You may have heard a lot about harassment and discrimination in the media with the “Me Too” movement and antidiscrimination laws tied to sexual orientation. What can a business do prevent these situations and the disruption to employees, vendors, and customers? 

Discrimination in the Workplace

Discrimination takes place when one employee limits another employee’s prospects for success in the workplace due to protected characteristics, such as sex, age, race, religion, disability, sexual orientation, or veterans’ status, to name a few. Discrimination can also occur when employers routinely or selectively ignore acts of harassment that appear to violate an employee’s civil rights. Harassment can occur through an employee, broker, or vendor too. If someone comes forward with a complaint and the company takes minimal or no action, the business can head toward choppy legal waters. There could be civil actions, an injunction, a temporary restraining order, fines, imprisonment, and more. If the case goes to court or the press hears about this allegation, the business could be all over social media and news organizations in a very negative light.

Another risk could occur after the incident where employees or managers take retaliatory action against the employee who filed a complaint of harassment or discrimination. That, too, is illegal, and resolution could be painful, disruptive, and expensive for a business. 

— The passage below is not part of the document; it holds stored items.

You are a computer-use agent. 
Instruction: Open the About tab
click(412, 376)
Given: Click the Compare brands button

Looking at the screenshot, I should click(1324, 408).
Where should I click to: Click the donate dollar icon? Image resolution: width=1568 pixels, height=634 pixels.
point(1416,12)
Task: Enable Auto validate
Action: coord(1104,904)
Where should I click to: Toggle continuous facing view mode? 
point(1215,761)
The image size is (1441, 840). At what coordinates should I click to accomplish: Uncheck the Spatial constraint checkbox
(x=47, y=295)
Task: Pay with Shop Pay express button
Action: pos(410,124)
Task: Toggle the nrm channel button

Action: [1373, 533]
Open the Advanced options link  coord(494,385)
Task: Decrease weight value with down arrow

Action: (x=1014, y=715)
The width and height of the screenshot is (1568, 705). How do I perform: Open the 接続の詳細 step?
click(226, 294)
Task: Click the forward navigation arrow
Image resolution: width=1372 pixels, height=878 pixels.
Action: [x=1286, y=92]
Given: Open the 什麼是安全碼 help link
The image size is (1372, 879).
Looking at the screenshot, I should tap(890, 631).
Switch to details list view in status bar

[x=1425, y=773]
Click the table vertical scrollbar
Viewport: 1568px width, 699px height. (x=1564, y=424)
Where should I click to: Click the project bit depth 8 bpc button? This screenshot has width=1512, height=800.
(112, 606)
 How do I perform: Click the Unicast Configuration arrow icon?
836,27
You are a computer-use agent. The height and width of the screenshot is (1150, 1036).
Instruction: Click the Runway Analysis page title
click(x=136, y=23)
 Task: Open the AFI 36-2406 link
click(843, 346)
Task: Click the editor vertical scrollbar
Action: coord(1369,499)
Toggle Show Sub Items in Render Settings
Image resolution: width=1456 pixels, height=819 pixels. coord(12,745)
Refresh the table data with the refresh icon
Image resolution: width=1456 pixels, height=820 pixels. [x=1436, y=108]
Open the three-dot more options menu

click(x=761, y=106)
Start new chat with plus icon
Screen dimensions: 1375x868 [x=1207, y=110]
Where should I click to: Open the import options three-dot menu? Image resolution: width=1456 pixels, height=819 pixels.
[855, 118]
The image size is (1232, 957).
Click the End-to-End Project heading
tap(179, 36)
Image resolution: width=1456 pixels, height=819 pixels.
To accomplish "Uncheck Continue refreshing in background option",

How to Handle the Situation

When an issue like this comes up, a business owner or manager should partner with a professional (Human Resources, an Employment Law Attorney, or an external consultant) to complete not only a careful investigation of the allegations, but take appropriate action that is documented should the enforcing agencies ask for information. An investigation report will be the best legal documentation that shows the organization takes such allegations seriously and acts appropriately to resolve the issue. If you don’t know much about these laws, DORA offers a free education venue for businesses. Here is the link to find more information:  Or speak to an HR consultant or Employment Law attorney for guidance.  Whatever you do, don’t dismiss the allegation as “an overreaction” without being absolutely sure it’s NOT discrimination or harassment. Finally, expect employees and vendors to behave professionally in the workplace and let everyone know unprofessional conduct will not be tolerated.